Myrmecophytes shelter certain ant species in hollow structures where the ants grow Ascomycota fungi likely for their antibacterial role. (a–c) Maieta guianensis (Melastomataceae) bears pairs of leaf pouches sheltering Pheidole minutula ants that nest in one pouch, while they deposit wastes in the other where fungi develop. (d) Tachia guianensis (Gentianaceae), here in bloom, can shelter in its hollow twigs several ant species that raise their brood close to or on their fungi‐rich deposits. (e) Azteca sp. (f) Pseudomyrmex tenuis. (g) Crematogaster brasiliensis. (f) (Alain Dejean, personal observation).
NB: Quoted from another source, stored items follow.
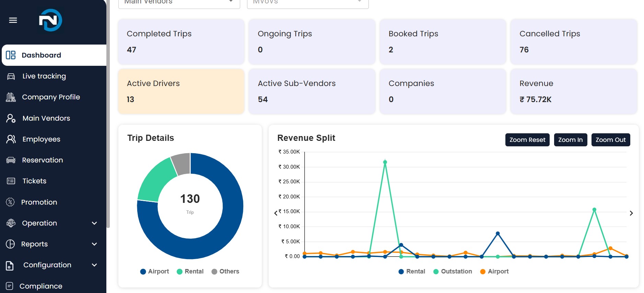This screenshot has width=644, height=293.
Task: Click the company logo in sidebar
Action: click(x=50, y=20)
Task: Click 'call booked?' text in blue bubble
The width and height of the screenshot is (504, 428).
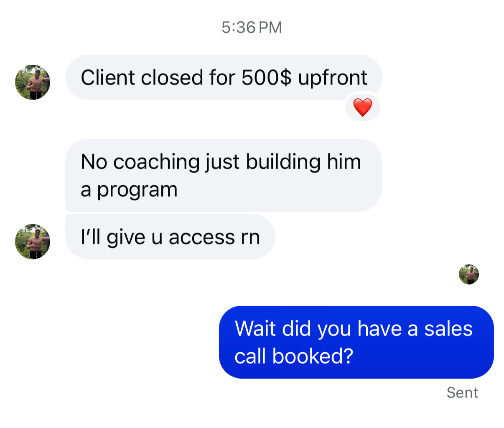Action: coord(294,356)
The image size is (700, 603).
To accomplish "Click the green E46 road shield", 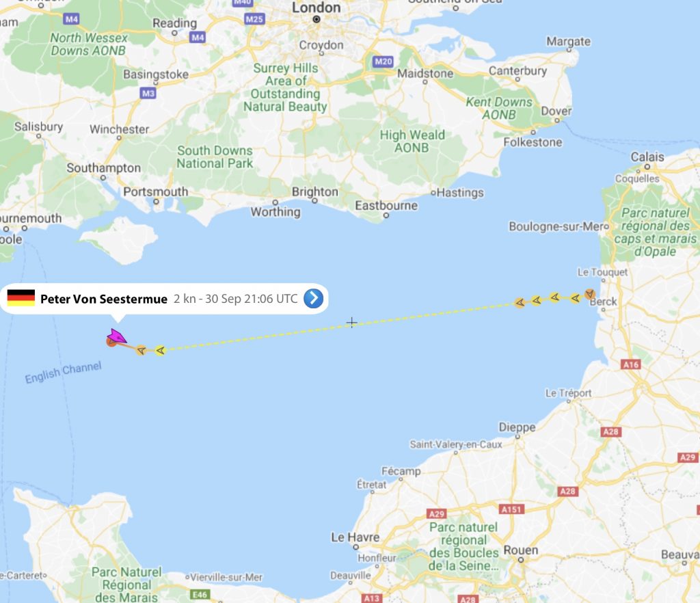I will pos(200,594).
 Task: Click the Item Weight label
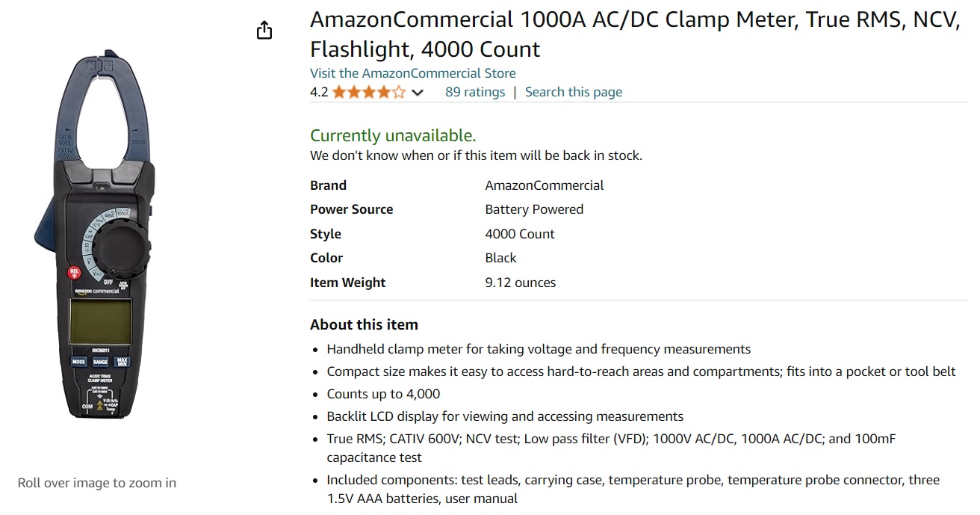347,283
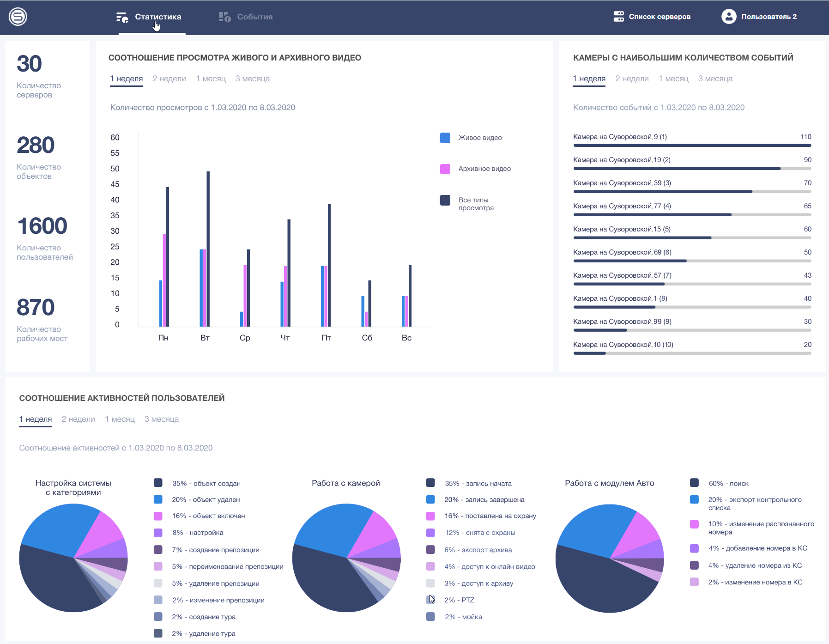Open Список серверов link
Viewport: 829px width, 644px height.
coord(659,17)
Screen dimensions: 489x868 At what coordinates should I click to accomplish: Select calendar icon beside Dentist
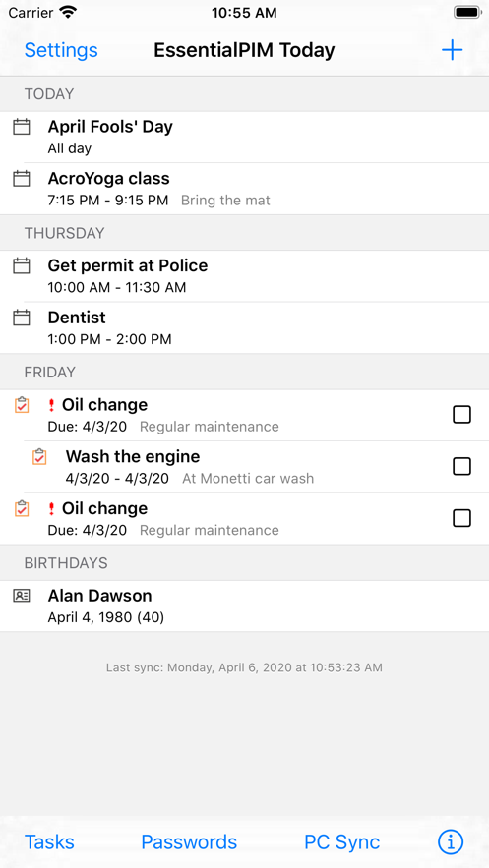pyautogui.click(x=21, y=318)
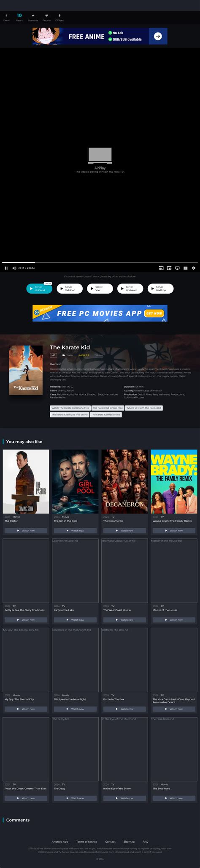This screenshot has height=868, width=200.
Task: Skip forward ten seconds in player
Action: pyautogui.click(x=169, y=268)
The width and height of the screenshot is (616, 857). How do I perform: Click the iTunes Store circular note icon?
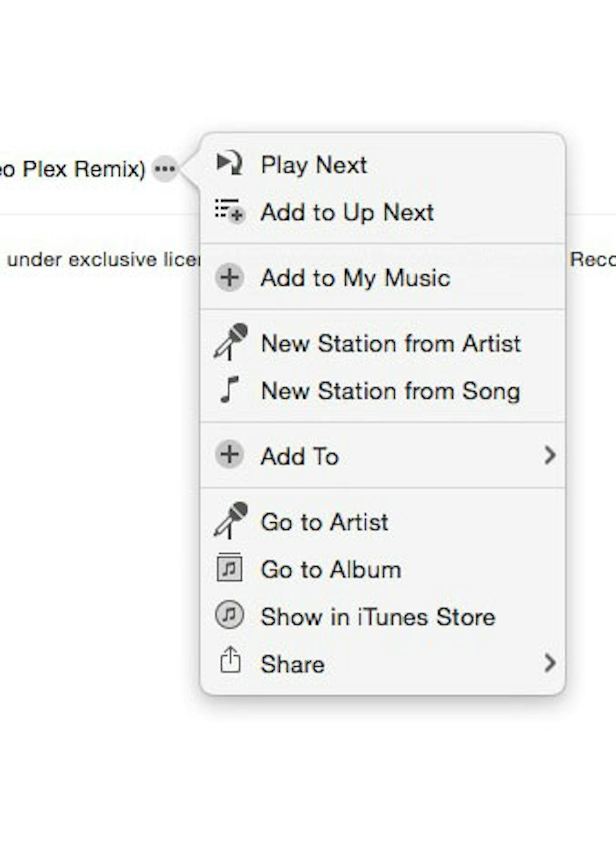pos(229,616)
Nutrient provisioning to the plant, or myrmecotrophy, was shown for both the Maieta and Tachia (Dejean et al., ; Solano & Dejean, ; photos Alain Dejean).

FIGURE 3

Two examples of ant gardens. (a) Camponotus femoratus build large ant gardens generally in the canopy of Neotropical forests; here, we see the ant carton and epiphytes including Philodendron and Anthurium (Araceae) and tank bromeliads Aechmea mertensii. (b) Another Camponotus femoratus ant garden with Anthurium bearing fruits, the carton nest is clearly visible (photos Alain Dejean). (c) Foundation of Neoponera goeldii showing the rough carton nest made by several queens and their first workers; the epiphytes have begun to grow on this nitrogen‐rich carton. (d) A Neoponera goeldii ant garden with an Aechmea mertensii (Bromeliaceae) in bloom; the carton made by the ants is clearly visible (photos Bruno Corbara).

FIGURE 4

Gallery‐shaped traps built by Allomerus decemarticulatus on the myrmecophyte Hirtella physophora. The workers use intact host plant trichomes to form pillars onto which they build the vault of the galleries using cut trichomes reinforced by the hyphae of Chaetothyriales to form a composite material pierced by numerous holes. (a) The workers that ambush prey by placing themselves under the holes have captured a red reduviid bug and a grasshopper, whereas an Agelaia cajennensis wasp is robbing pieces of that prey (cleptobiosis). (b) Later, the Agelaia cajennensis was captured in turn, but an Agelaia pallipes successfully robbed several pieces of the grasshopper. (c) Small social wasps were easily captured. (d) Capture of a tabanid deer fly (photos Alain Dejean).

FIGURE 5

Brittle carton nest of dolichoderine ants reinforced by fungal mycelia of the Chaetothyriales. (a) Very large nest of the Azteca sp. chartifex group (b) The extremity of a similar nest with social wasps nesting side‐by‐side to be protected by the ants. (c) Azteca andreae build nests on the myrmecophyte Cecropia obtusa. (d) An Azteca chartifex nest. (e) Azteca andreae workers ambush side‐by‐side under Cecropia obtusa leaves permitting the capture of a large sphingid moth thanks to their hook‐like claws that catch on the fibrous loops on the undersides of the leaves recreating the Velcro® effect. (f) Nest of Dolichoderus bidens under a leaf (photos Alain Dejean).

FIGURE 6

Brittle carton nest of Crematogaster ants also reinforced by Chaetothyriales fungi. (a) Crematogaster stadelmanni nest with large protrusions that likely permits heavy rain to run off (see Moumite et al., 2022). (b) Carton nest of Crematogaster sp. showing its external structure. (c) Nest of Tetramorium aculeatum made of carton between the leaves of the supporting tree (photos Alain Dejean).

FIGURE 7

(a) Hard carton nest of Crematogaster clariventris reinforced by fungal mycelia of the Capnodiales. (b) Details of the hard carton inside the nest (photos Alain Dejean). (c, d) Workers cutting pieces of a young, nitrogen‐rich leaf (photos Piotr Naskrecki).